As was his work with the DVRPC. “Partnerships, in any project, not just a civic tech project„ are so important.” Being able to work with the DVRPC, he explains, and watching other projects at Code for Philly get off the ground through similar partnerships, hit home for him just how necessary cooperation is in order for civic tech projects to succeed.

And partnering with the DVRPC was, Corey thinks, part of what made it easy to get people interested in CyclePhilly.

“We’re going to collect this data and it’s not going to go into a vacuum,” Corey says. “It’s going to be used by the DVRPC. We made that promise.” And the DVRPC in turn promised to share the data with their regional partners, a group that includes the Bicycle Coalition of Greater Philadelphia, SEPTA, and the Mayor’s Office. That’s the sort of thing that would appeal to anyone passionate about biking in Philadelphia.

Driven By A Common Cause

When pressed on what made CyclePhilly so successful, Corey points to the things you’d expect: the low barrier of participation, the “for Philly from Philly” marketing, support from Code for Philly and the DVRPC. And then he mentions something unexpected—the shared values of the CyclePhilly team.

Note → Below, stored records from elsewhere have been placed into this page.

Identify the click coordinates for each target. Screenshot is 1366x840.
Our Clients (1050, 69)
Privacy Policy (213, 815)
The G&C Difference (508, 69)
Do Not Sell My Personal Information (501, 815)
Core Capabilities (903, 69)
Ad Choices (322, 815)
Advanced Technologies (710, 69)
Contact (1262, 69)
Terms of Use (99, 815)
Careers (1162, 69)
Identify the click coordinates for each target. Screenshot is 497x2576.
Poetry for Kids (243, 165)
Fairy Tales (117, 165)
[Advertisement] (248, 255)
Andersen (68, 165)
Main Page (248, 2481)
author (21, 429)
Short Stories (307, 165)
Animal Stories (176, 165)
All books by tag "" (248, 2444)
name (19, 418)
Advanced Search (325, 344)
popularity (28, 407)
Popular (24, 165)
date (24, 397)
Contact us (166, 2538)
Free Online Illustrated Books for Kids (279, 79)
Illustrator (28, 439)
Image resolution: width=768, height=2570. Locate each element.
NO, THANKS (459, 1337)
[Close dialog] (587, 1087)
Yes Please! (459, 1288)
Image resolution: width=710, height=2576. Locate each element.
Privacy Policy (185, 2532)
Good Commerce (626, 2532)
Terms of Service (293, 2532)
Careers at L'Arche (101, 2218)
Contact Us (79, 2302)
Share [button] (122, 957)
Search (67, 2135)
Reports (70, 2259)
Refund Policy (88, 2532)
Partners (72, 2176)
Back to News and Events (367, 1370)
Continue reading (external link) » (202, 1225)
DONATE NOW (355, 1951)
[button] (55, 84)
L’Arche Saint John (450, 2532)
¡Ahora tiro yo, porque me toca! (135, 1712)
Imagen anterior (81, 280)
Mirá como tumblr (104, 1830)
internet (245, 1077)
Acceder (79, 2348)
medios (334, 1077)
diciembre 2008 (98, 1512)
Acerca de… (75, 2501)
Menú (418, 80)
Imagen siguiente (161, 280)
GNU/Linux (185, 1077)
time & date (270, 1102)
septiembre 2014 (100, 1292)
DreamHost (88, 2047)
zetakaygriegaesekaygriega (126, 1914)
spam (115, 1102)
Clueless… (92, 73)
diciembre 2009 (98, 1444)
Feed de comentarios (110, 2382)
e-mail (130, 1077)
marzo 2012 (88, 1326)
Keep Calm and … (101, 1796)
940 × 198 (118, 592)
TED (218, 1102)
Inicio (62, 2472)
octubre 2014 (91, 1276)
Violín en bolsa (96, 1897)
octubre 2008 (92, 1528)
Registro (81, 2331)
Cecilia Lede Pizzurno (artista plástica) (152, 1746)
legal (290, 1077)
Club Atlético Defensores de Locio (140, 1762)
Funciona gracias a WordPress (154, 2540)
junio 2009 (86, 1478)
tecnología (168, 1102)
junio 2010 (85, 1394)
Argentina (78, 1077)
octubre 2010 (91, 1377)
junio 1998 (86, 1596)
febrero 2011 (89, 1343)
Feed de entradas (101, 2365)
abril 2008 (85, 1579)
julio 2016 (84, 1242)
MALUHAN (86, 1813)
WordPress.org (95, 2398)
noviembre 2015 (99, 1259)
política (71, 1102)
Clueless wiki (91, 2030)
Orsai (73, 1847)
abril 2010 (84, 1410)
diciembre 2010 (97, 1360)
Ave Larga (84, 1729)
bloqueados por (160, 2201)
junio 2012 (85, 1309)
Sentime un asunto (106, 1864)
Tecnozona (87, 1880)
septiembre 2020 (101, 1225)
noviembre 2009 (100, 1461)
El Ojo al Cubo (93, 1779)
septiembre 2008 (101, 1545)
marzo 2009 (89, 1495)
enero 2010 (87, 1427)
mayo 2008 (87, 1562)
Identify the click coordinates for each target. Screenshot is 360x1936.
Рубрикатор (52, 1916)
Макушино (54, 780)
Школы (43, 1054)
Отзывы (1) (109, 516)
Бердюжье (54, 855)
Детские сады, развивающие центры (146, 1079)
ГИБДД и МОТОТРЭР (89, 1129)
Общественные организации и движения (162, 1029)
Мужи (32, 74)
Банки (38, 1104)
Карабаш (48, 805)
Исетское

Everyone who bought into the project cared, genuinely, about collecting this data and about biking in Philadelphia. Corey still has problems believing how much they all got along—Lloyd, Kat, himself, even Greg at DVRPC. He truly thinks it all goes back to shared values, something that probably could be said for a lot of people who volunteer their time towards civic tech projects.

“Code for Philly is a really good way to link people up who have similar value systems,” Corey says. “And I think that’s what leads to successful teams.”

It meant that when one of them got busy with work, one of the others would step up to pick up the slack so the project didn’t lose any momentum. That kind of ready and willingness to step in when needed depends on a shared belief the project you’re working on is worthwhile.

And it will be work. Corey doesn’t shy away from recognizing that. Even volunteers with no technical background will have to work hard when it comes to Code for Philly projects. Projects require varying numbers of volunteers with varying skill sets. And job requirements are definitely subject to change.

“You gotta be willing to be the project manager at some points,” Corey says. “I think in civic tech it’s more like a project advocate. You have to fight against not having any money, and everything being done on a volunteer basis, and having to rally the team to get some hard work done. It’s not like it’s not hard work. It’s a full time job if you want a project to succeed on a larger scale.”

But it’s hard work that Corey nonetheless insists leads to some “crazy and amazing” results.